妖精のいる学園





天文科でのおしゃべりをひとしきり楽しんだあと、神話科の教室に戻ると、翡翠の作家が1人、私に背を向けて夕日の射す教室に残っていた。

「琥雅」

「…………」

反応なし、返事なし。
この咲月様を無視なんていい度胸じゃないか、と彼の前に回り込むと、なんと彼は座ったまま寝転けていた。ああ、こいつやっぱり星月先生の弟だわ。そっくり。

「…………」

…本当に、綺麗だな。
琥雪も綺麗だけど、琥雅はまた別の美しさを持っている気がする。
なんていうか、その、琥雪が水の妖精だとしたら琥雅は新緑の妖精、みたいな…。……いや違うな、なんだ?……言葉が全然思い付かん。

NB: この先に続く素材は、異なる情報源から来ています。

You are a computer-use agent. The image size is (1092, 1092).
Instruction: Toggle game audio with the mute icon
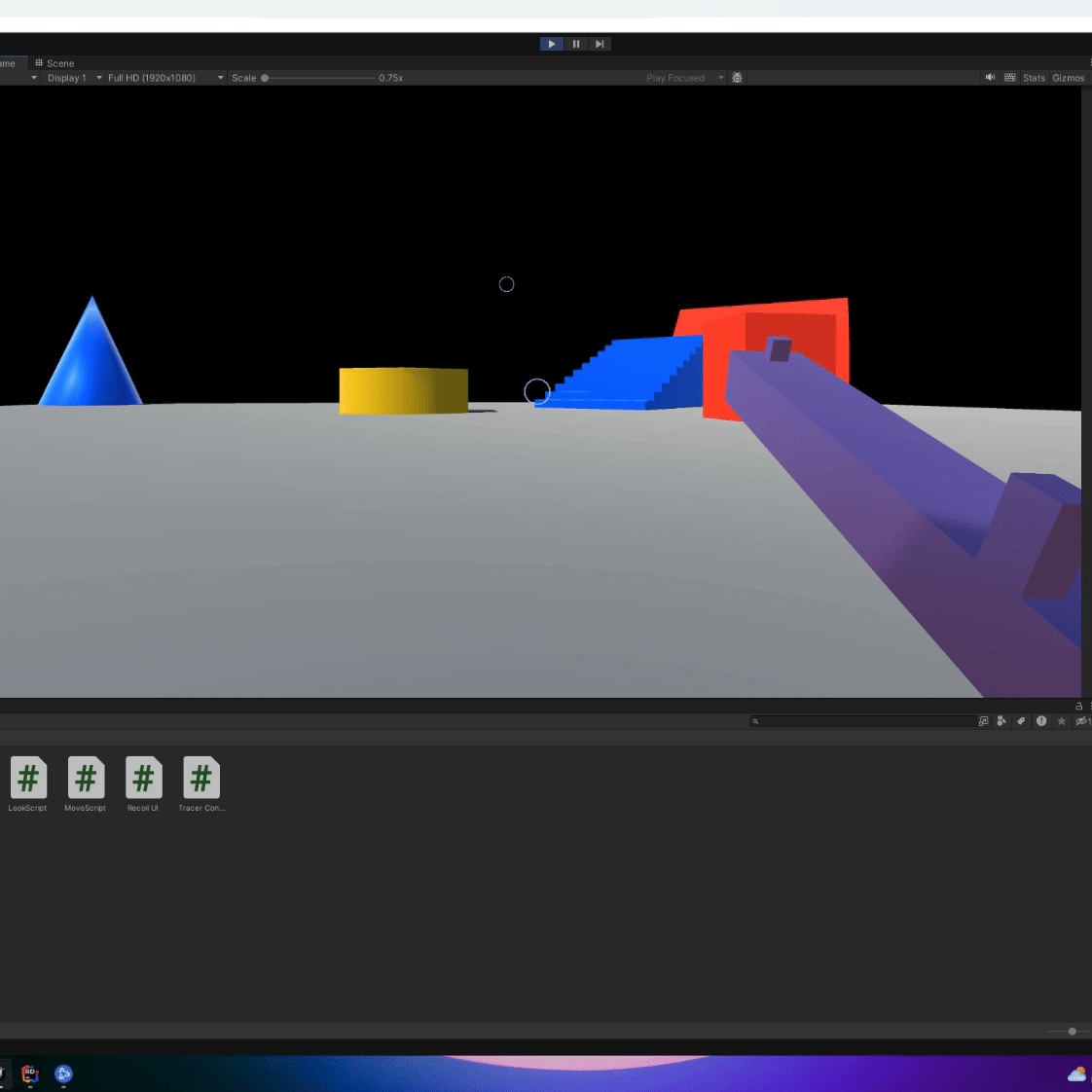click(x=989, y=77)
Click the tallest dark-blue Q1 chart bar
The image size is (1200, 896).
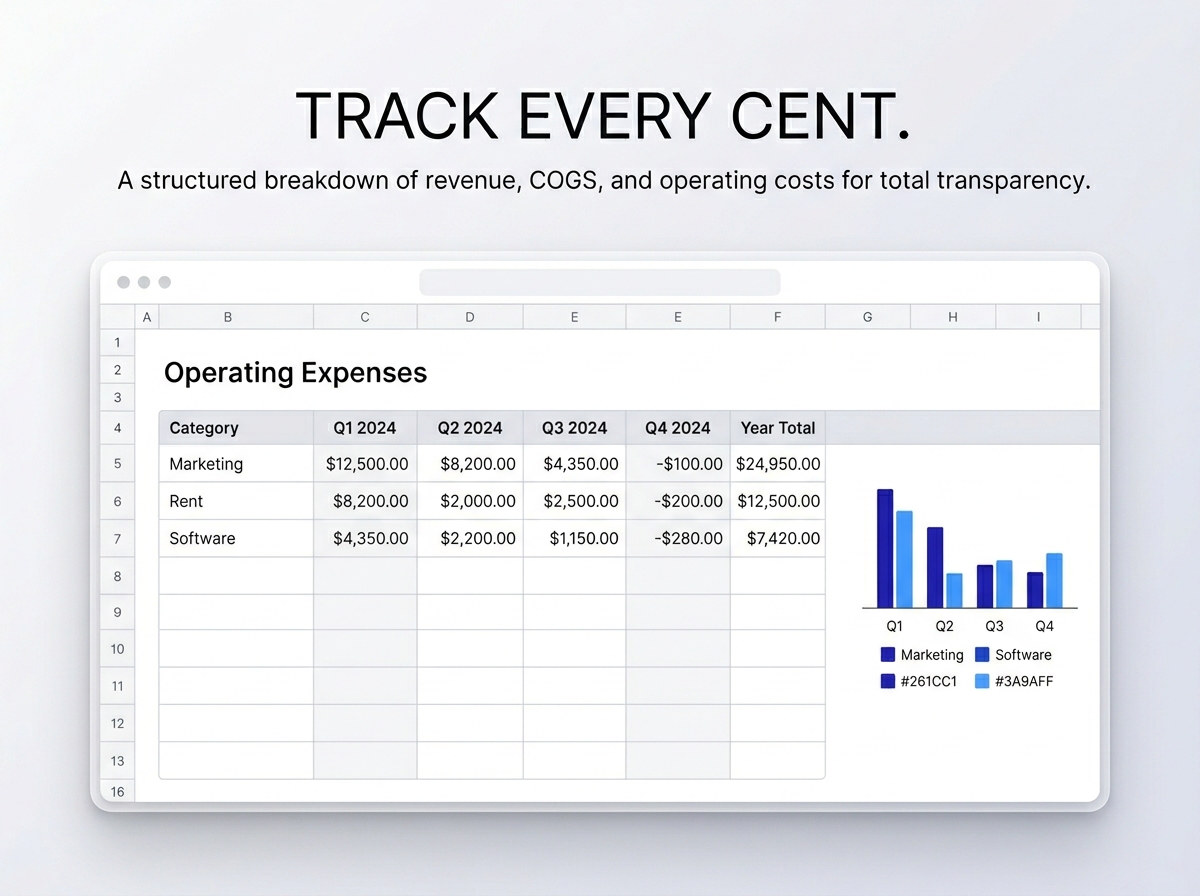tap(885, 548)
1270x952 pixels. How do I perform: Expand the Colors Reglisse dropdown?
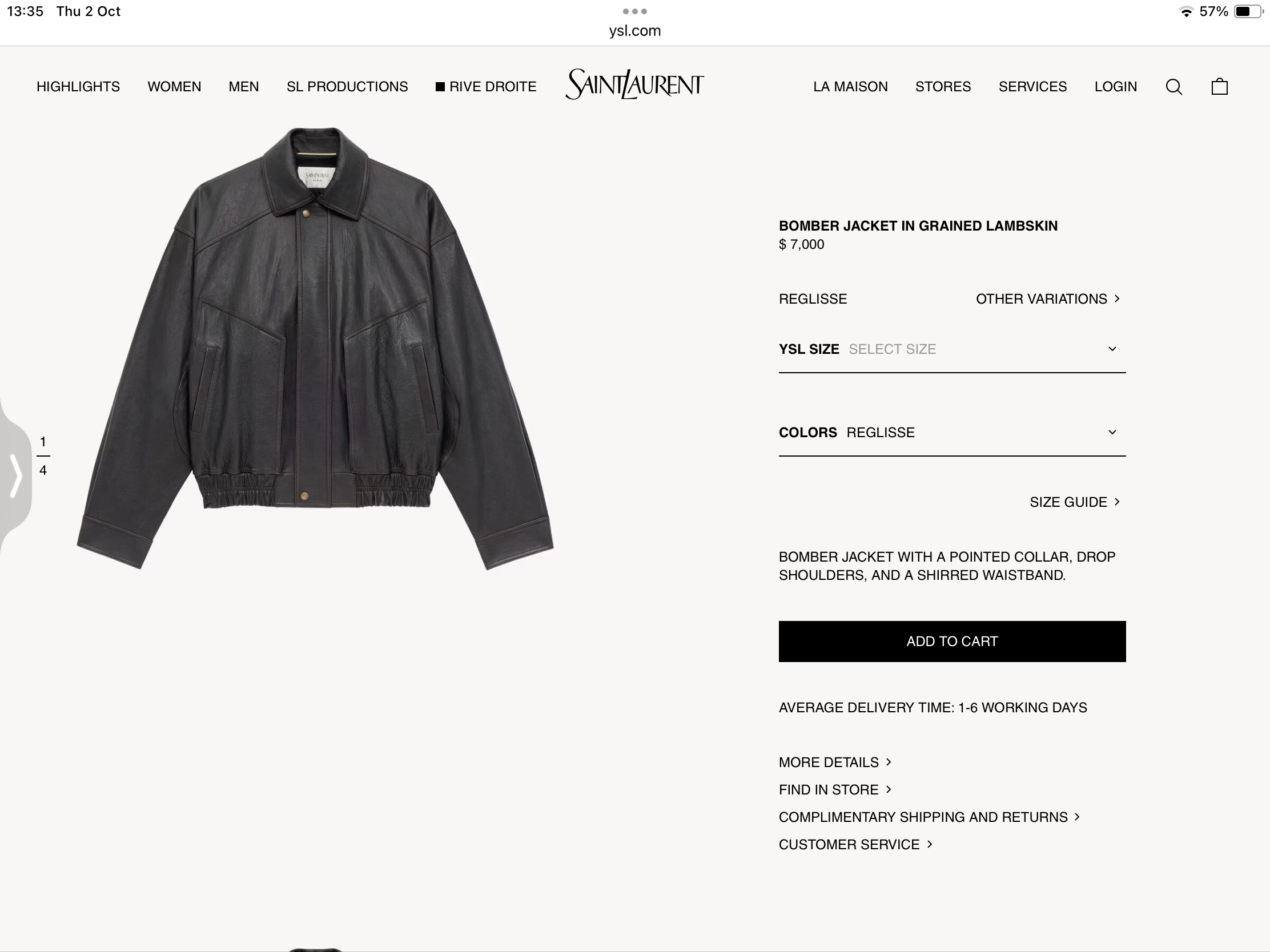952,432
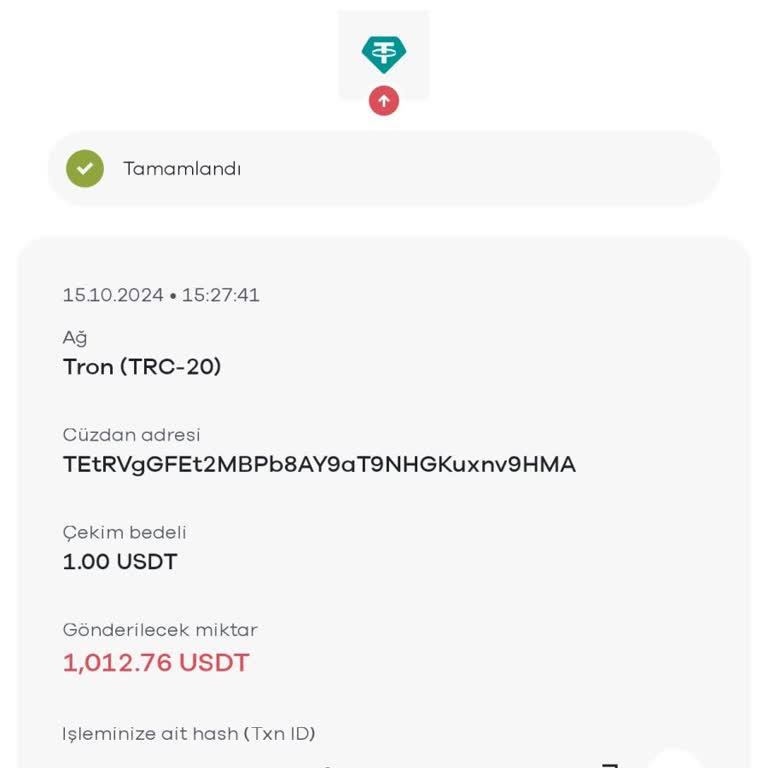Click empty space right of Tamamlandı in status bar
This screenshot has height=768, width=768.
(480, 169)
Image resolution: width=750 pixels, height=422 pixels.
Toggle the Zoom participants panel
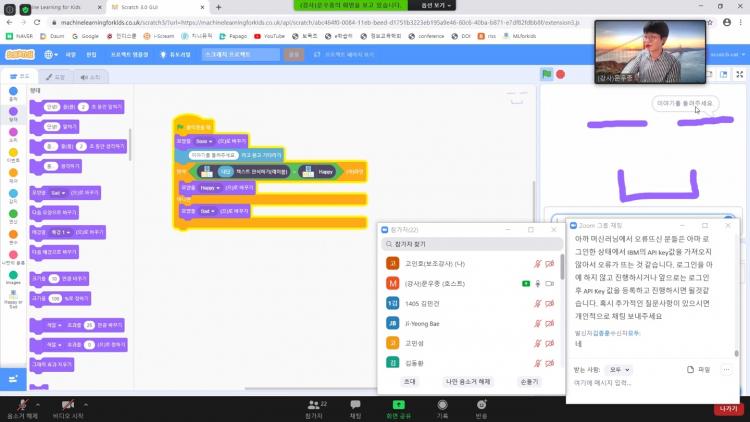[x=322, y=405]
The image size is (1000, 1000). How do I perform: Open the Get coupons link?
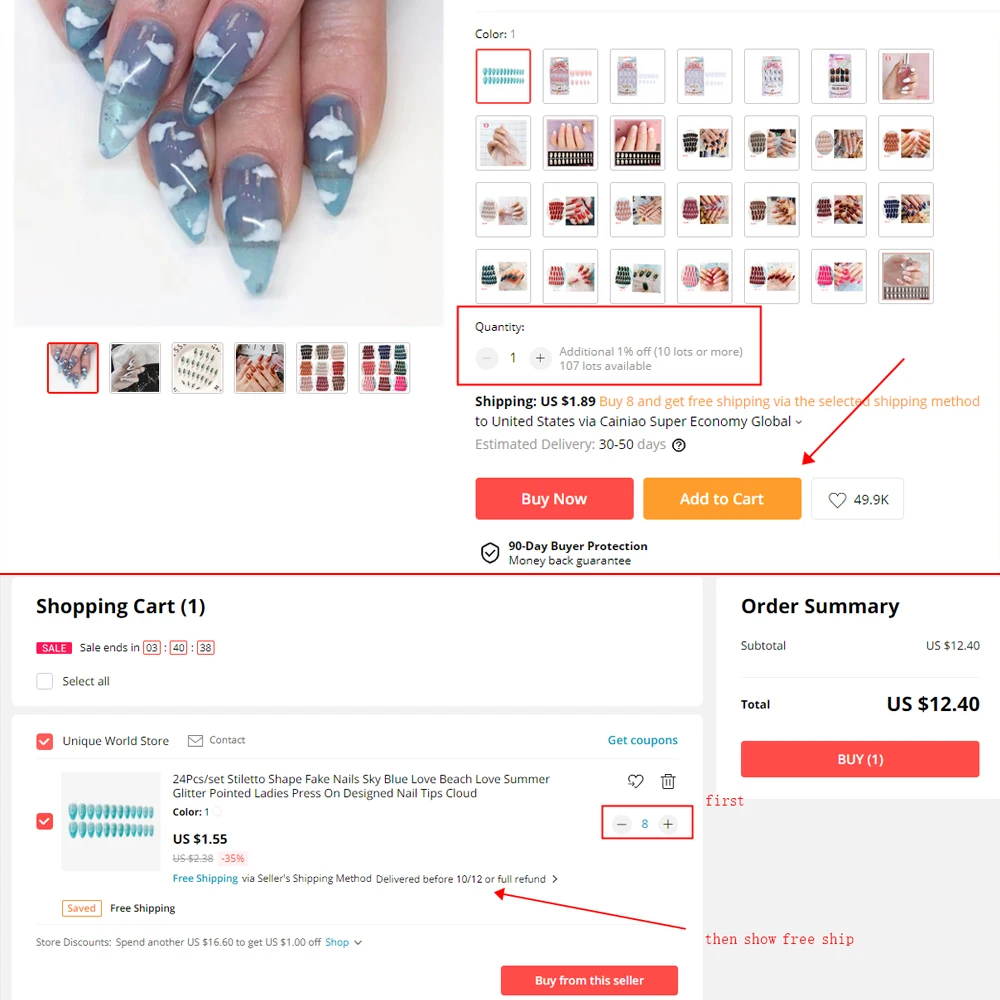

ああ恨めしや、私のボキャブラリー。

「うわ、ぶっさいく」

「ああ!?」

突然耳に入った罵声と声を掛けられたのに驚いて、女の子らしからぬ声をあげてしまった。

「咲月、さっきから何してんの」

欠伸をかきながら髪をかきむしる琥雅。こいついつの間に起きたんだ。全然気付かなかったぞ。

「…別に」

琥雅に見とれてましたなどと言えたものではないので、足早に琥雅のもとを離れて、私は自分の席に荷物を取りに行った。
琥雅はああそう、と全く興味なさげに呟くと、机上の万年筆を取って、仕事に取りかかり始める。

「(大変そうだなあ)」

カバンに教科書を詰め込んで、ぼんやりと思う。邪魔しないように、声は掛けないで帰るとしよう。
気を遣ってそろそろと教室を出ようとしたとき、

「悪いけど、俺は新緑の妖精でもなんでもないから」

「……ッ!!?」

な、なにを…言ってやがる…!?と咄嗟に振り返ると、琥雅は薄笑いを浮かべて、私の方を向いていた。こいつ…聞いてたな……っ!

「…………ば、バカヤロー!!!」

私の頬が赤く染まったのは、言うまでもない。